Kadına Yönelik Şiddetle Mücadeleye Çoklu Bakış
Konuşmalarından ardından, moderatörlüğünü UNFPA Toplumsal Cinsiyet Programı Koordinatörü Meltem Ağduk'un yaptığı "Kadına Yönelik Şiddetle Mücadeleye Çoklu Bakış" başlıklı panel gerçekleştirildi. Panele, İstanbul Üniversitesi Cerrahpaşa-Dış Ticaret/ Kadın Çalışmaları Uygulama ve Araştırma Merkezi’nden Dr. Öğretim Üyesi Özge İzdeş Terkoğlu, İstanbul Üniversitesi-Siyaset Bilimi ve Uluslararası İlişkiler/ Kadın Çalışmaları Uygulama ve Araştırma Merkezi'nden Prof. Dr. Fatmagül Berktay ve Doç. Dr. Sevgi Uçan Çubukçu ileSabancı Üniversitesi Kurumsal Yönetim Forumu- BADV Proje Yöneticisi Sevda Alkan konuşmacı olarak katıldı.
Panelde konuşan İstanbul Üniversitesi Kadın Çalışmaları Uygulama ve Araştırma Merkezi'nden Prof. Dr. Fatmagül Berktay ise toplumsal cinsiyet eşitliği talebinin, farklılığı inkar eden bir aynılık talebi olmadığını belirterek "Tersine farklılıklara saygı gösterilirken, temel insan hakları açısından eşitliğin hem yasada, hem de pratikte gerçekleştirilmesi anlamına gelir. Kadınların insan hakları evrenseldir ve yasalarla teminat altına alınmıştır.
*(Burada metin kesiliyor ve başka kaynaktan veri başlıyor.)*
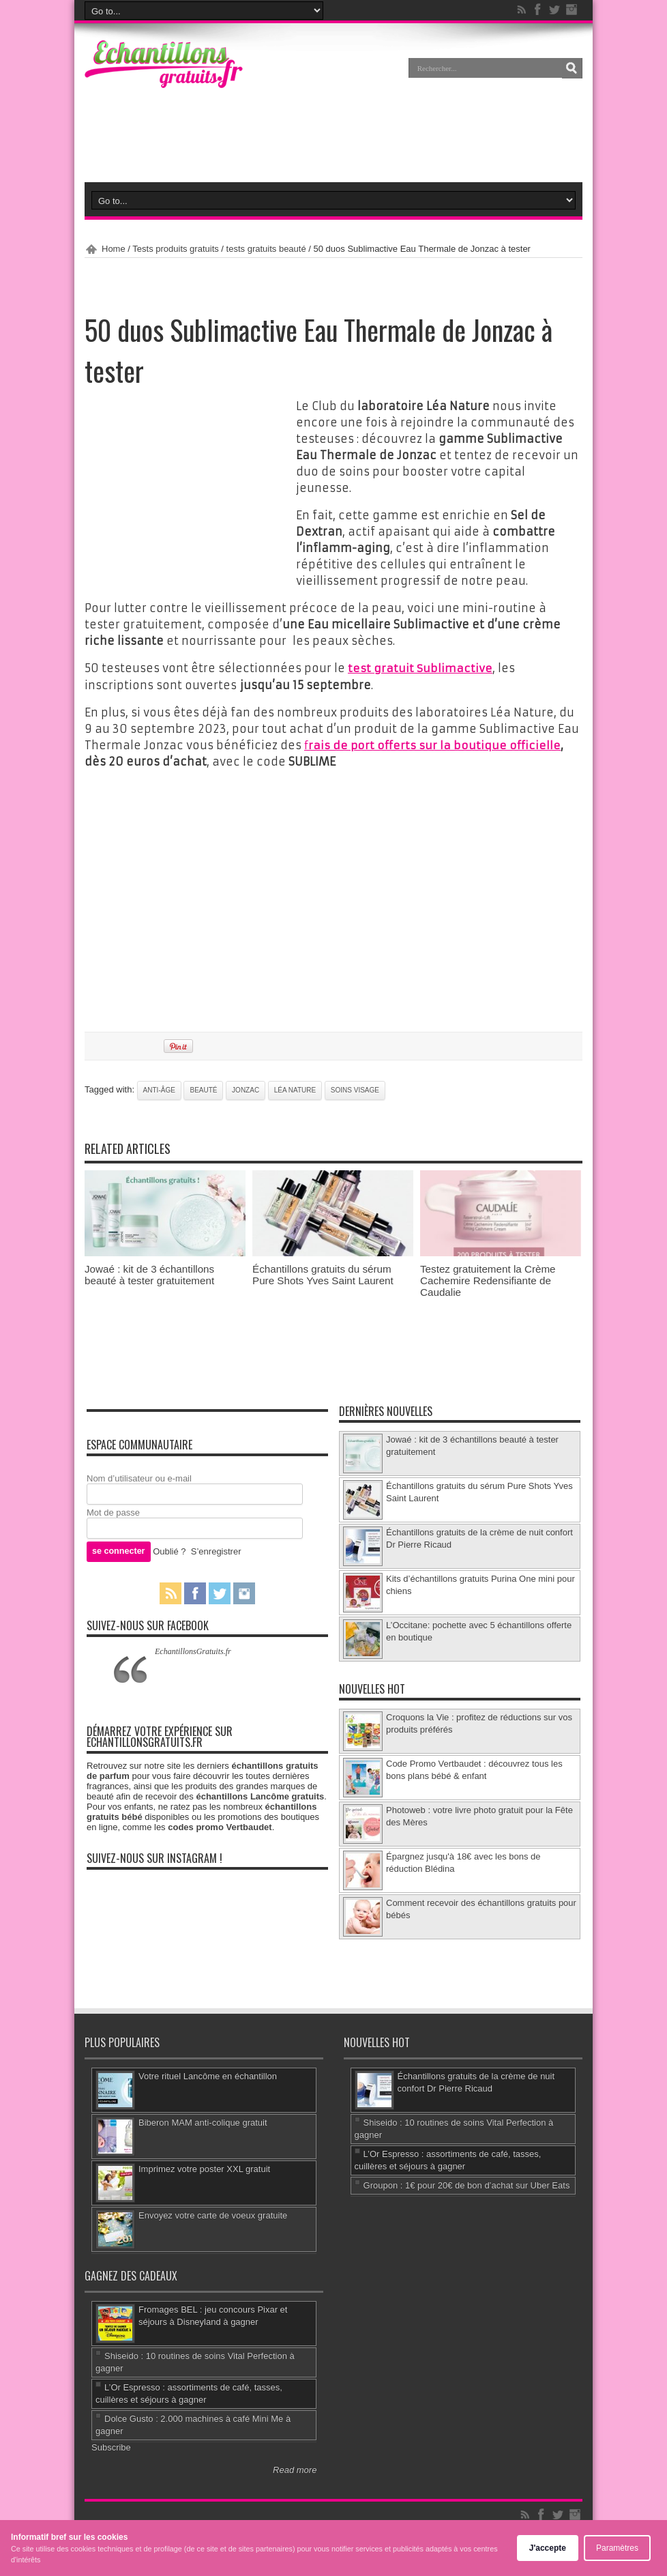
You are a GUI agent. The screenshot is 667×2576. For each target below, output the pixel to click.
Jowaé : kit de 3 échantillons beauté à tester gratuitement (149, 1274)
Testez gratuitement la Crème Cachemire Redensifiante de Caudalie (488, 1279)
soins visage (355, 1089)
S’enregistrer (216, 1550)
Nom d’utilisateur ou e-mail (139, 1478)
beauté (203, 1089)
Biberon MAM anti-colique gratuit (202, 2121)
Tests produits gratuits (175, 249)
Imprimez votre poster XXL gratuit (204, 2167)
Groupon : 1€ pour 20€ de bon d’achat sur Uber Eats (467, 2184)
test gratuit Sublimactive (420, 668)
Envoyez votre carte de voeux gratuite (212, 2214)
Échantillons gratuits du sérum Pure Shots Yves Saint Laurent (323, 1274)
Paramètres (617, 2548)
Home (113, 249)
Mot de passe (113, 1512)
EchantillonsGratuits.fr (193, 1650)
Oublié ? (169, 1550)
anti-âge (159, 1089)
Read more (294, 2468)
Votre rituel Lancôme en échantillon (207, 2075)
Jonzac (245, 1089)
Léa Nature (295, 1089)
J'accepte (547, 2548)
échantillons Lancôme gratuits (260, 1795)
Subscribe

Kadınlar erkekler ile “aynı” olmak değil, eşit insan varlıkları olarak her türlü haktan eşit biçimde yararlanmak istiyorlar. 21. Yüzyıl’da artık bunun tartışma konusu yapılmaması gerekir" değerlendirmesinde bulundu.
Yine İstanbul Üniversitesi Kadın Çalışmaları Uygulama ve Araştırma Merkezi'nden Doç. Dr. Sevgi Uçan Çubukçu ise, "Türkiye'de feminist hareket, içerdiği sorunlara rağmen, ortaya koyduğu çoğulcu potansiyeli, farklılık ve eşitlik meselesini bir arada ele alan politikaları, yöntem, yaklaşım ve arayışları ile Türkiye'nin siyasi ve toplumsal kültürüne önemli katkılar yaptı ve yapmaya devam ediyor" ifadelerini kullandı.
İstanbul Üniversitesi Cerrahpaşa öğretim üyesi Özge İzdeş Terkoğlu, kadınların, AB, OECD ve Türkiye'deki ekonomiye katılım ortalamalarından bahsederek, Türkiye'nin, dünya genelinde istihdamda en büyük cinsiyet farkına sahip ülkelerden biri olduğunu belirtti. Terkoğlu kadınlara sunulan işlerin kalitesinin başka bir zorlu sorun olduğunu da sözlerine ekledi.
Sabancı Üniversitesi Kurumsal Yönetim Forumu- BADV Proje Yöneticisi Sevda Alkan ise, İş Dünyası Aile İçi Şiddete Karşı (BADV) Projesi’ne katılan firmaların deneyimleri hakkında bilgiler verirken bir kısmı Kadına Yönelik Aile İçi Şiddetle İlgili İşyeri Rehberi’nde de paylaşılan bu uygulamaların pek çok şirketin dönüşümüne katkı sağladığının altını çizdi.